Мы снова долго разговаривали о всякой ерунде, и с каждой секундой я все больше убеждалась, что он прекрасен, и все больше влюблялась. Что я творю, черт бы меня побрал. Надо остановиться, но вместо этого я иду по пути наименьшего сопротивления и вовсю хохочу над Костиными шутками. А потом он даже любезно отвез меня домой, попутно отвечая на все мои вопросы касаемо того, каким образом Ник не рассказывал мне про кофейню, и я окончательно поплыла.
— Я открыл ее в конце января, а когда мы с Ником вышли на связь, были уже совсем другие новости и насущные вопросы. Можешь теперь над ним поиздеваться: ты ведь уже бывала там, а твой брат еще даже не в курсе, — идея показалась мне безумно заманчивой.

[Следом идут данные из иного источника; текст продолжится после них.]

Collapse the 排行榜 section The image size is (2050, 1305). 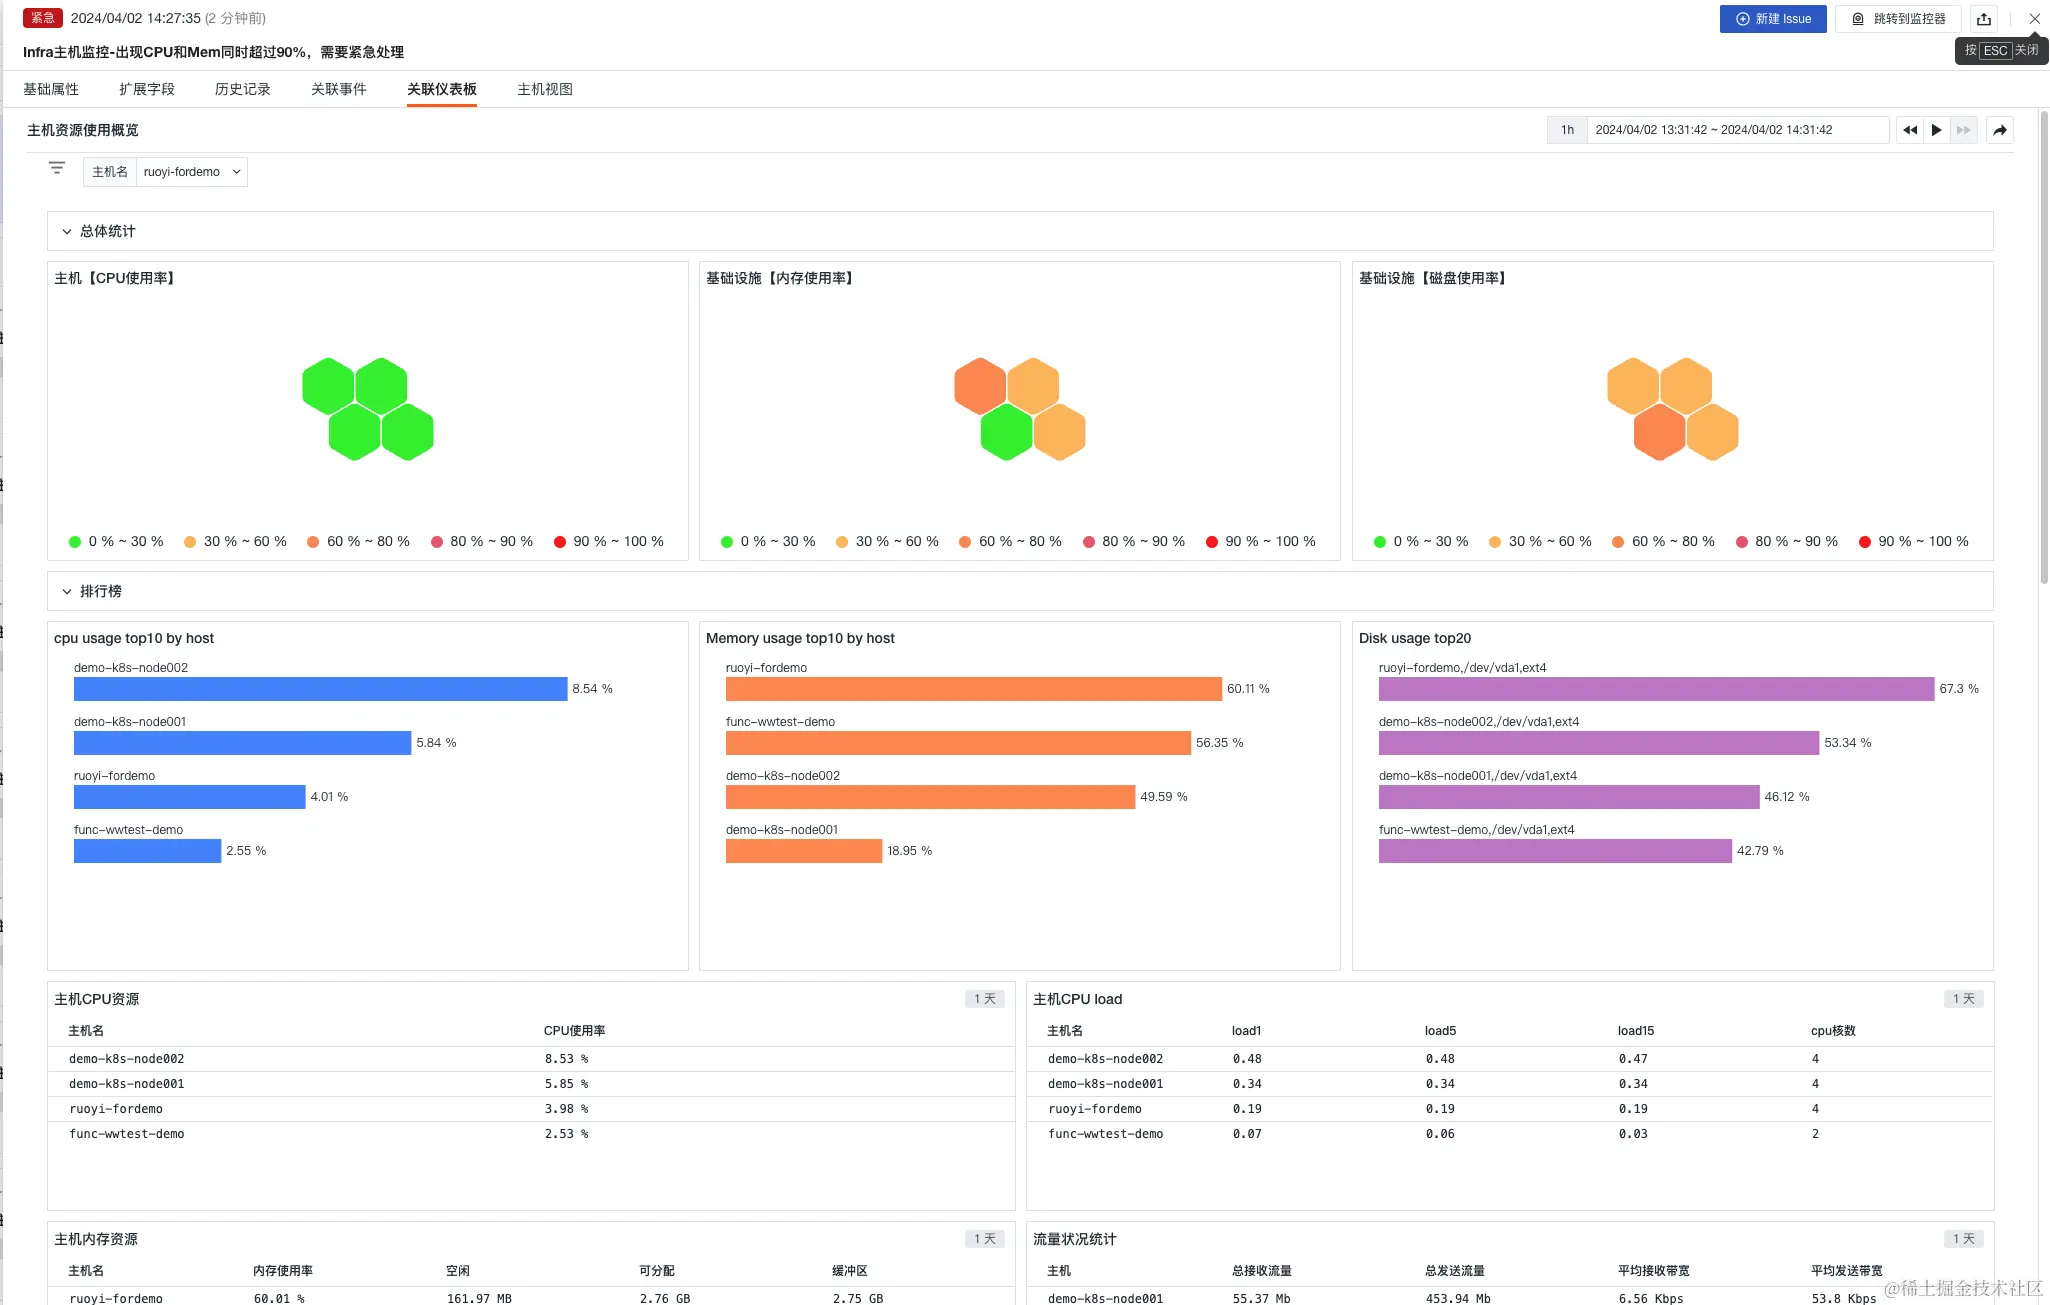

Бабушка ожидаемо еще не успела приехать, но меня подкараулил совсем другой сюрприз. Во дворе, с выражением искреннего недоумения, стоял Ник собственной персоной. Последний год он учился в Германии по обмену, а потом остался там на практику, и мы по-прежнему общались только по скайпу даже несмотря на то, что я переехала в Москву. Правда, я ни словом не обмолвилась ему о Косте, да и сам брат должен был приехать не раньше июня. Вздохнув, я смирилась с тем, что, судя по всему, на тусовку уже не попаду: кажется, Ника даже никто не встретил сегодня, и отдуваться за всю родню теперь придется одной мне.
— Привет, малая! — нет, ну это вообще наглость: мы виделись-то в жизни всего пару раз, и то последний — три года назад, а он называет меня так, словно мы росли бок о бок всю жизнь. Хотя ладно, ладно, мы с ним и правда очень часто общались через интернет, и если в моей памяти сохранились наши звонки только за последние два месяца, то Ник помнил меня с момента моего рождения. — Подожди, а Костя тут что делает?
Вопрос, видимо, был адресован мне, потому что Костик не высовывался из машины и уже собирался уезжать, но я успела его позвать. Еле докричалась: учитель — лучше бы уволился к чертовой матери — заткнул уши наушниками, и я уже думала, как промыть ему мозги на тему безопасности за рулем. Хотя, как оказалось, причиной самых страшных аварий может быть абсолютно не это, желание когда-нибудь садиться к нему в машину снова пропало.
Костя вылез из машины и направился ко мне. Тут он так же, как и я минутой ранее, заметил Никиту, который, кстати, до зубовного скрежета ненавидел собственное имя.
— Ник, дружище, ты как здесь оказался? Немцам настолько надоела твоя рожа, что они вернули тебя, откуда приехал?
— Наоборот, еле сбежал: им не понять широты русской души, — старший брат расплылся в улыбке до ушей.
С радостным смехом парни обнялись. Как же хорошо, что Ник ничего не знает про наше с Костей знакомство.
— Але, ребят, может, объясните? — я стояла возле крыльца, как забытая игрушка. — Ты что, совсем-совсем вернулся? — обратилась я к брату.
— Ага, — с широченной улыбкой ответил тот.
До меня медленно стал доходить смысл сказанного.
— Подожди, выходит, ты теперь тоже пойдешь работать в школу?
— Может быть, — он задумался. — А если хочешь, устроюсь даже в твою, — с неистовым хохотом ответил Ник. Все-таки придурочный мне достался брат, что поделать, но если я буду постоянно видеть его еще и в школе, то впору будет вешаться. — А откуда вы друг друга знаете? Ты, э-м-м, — замялся Ник, подбирая слова, — ученица его, что ли? — спросил он, игриво посмотрев на нас с Костей и многозначительно подергав бровями. Опять придуривается, как и всегда. Лучший друг не мог не рассказать о том, что он мой классный руководитель. — Видел я однажды такой сюжет… — не пожелав слушать продолжение, я с силой треснула Ника по плечу, на что тот снова разразился смехом.